Cilostazol (CIL) exerted a protective effect by promoting blood–brain barrier integrity as well as improving the status of neurological dysfunctions following cerebral ischemia/reperfusion (I/R) injury. We attempted to design a 0.5% CIL carbopol gel using solid nanoparticles (CIL-Ngel), and then investigated the relationships between energy-dependent endocytosis and the skin penetration of CIL-Ngel in this study. In addition, we evaluated whether the CIL-Ngel attenuated I/R-induced brain injury in a middle cerebral artery occlusion (MCAO)/reperfusion model mouse. The particle size of CIL was decreased using a bead mill, and the CIL particles (14.9 × 1014 particles/0.3 g) in the CIL-Ngel were approximately 50–180 nm. The release of CIL in the CIL-Ngel was higher than that in gel containing CIL powder (CIL-Mgel), and the CIL particles were released from the CIL-Ngel as nanoparticles. In addition, the percutaneous absorption of CIL from the CIL-Ngel was higher in comparison with that from CIL-Mgel, and clathrin-dependent endocytosis and caveolae-dependent endocytosis were related to the enhanced skin penetration of CIL-NPs. In the traditional (oral administration of CIL powder, 3 mg/kg) and transdermal administration (CIL-Ngel, 0.3 g) for 3 days (once a day), the area under the plasma CIL concentration–time curves (AUC) was similar, although the CIL supplied to the blood by the CIL-Ngel was more sustained than that via oral administration of CIL powder.
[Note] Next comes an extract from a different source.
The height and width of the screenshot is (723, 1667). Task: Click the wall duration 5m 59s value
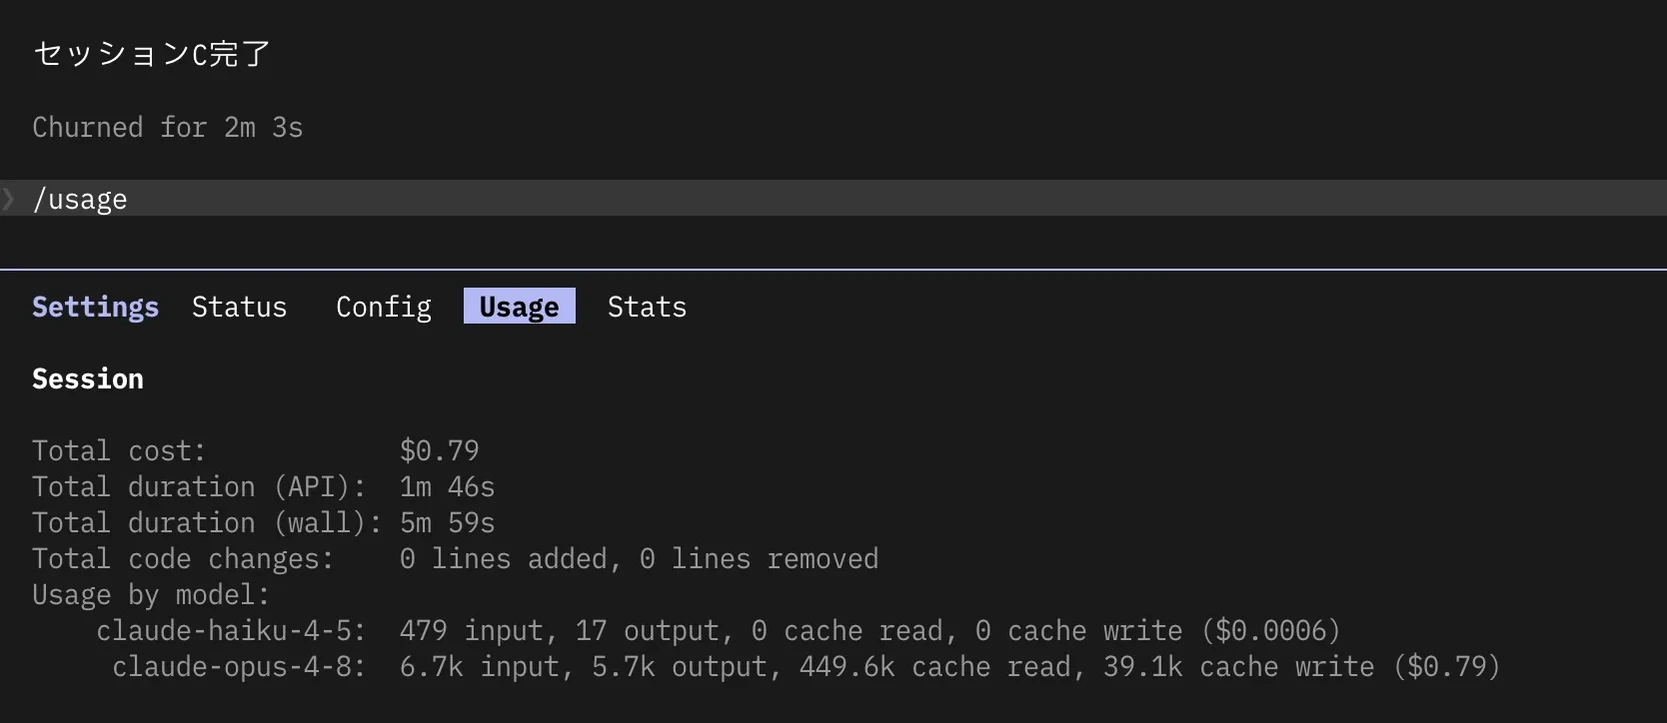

Furthermore, the CIL-Ngel attenuated the ischemic stroke. In conclusion, we designed a gel using solid CIL-NPs, and we showed that the sustained release of CIL by CIL-Ngel provided an effective treatment for ischemic stroke in MCAO/reperfusion model mice. These findings induce the possibilities of developing novel applications of CIL solid nanoparticles.